■ **What the task asks**
Please give the records below back in full, exactly as shown.

(Records from a dataset)
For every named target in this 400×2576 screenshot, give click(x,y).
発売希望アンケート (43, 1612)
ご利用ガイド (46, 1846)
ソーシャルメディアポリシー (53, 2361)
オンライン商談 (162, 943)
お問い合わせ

■ **Result for this exercise**
For every named target in this 400×2576 screenshot, give click(x,y).
発売希望アンケート (43, 1612)
ご利用ガイド (46, 1846)
ソーシャルメディアポリシー (53, 2361)
オンライン商談 (162, 943)
お問い合わせ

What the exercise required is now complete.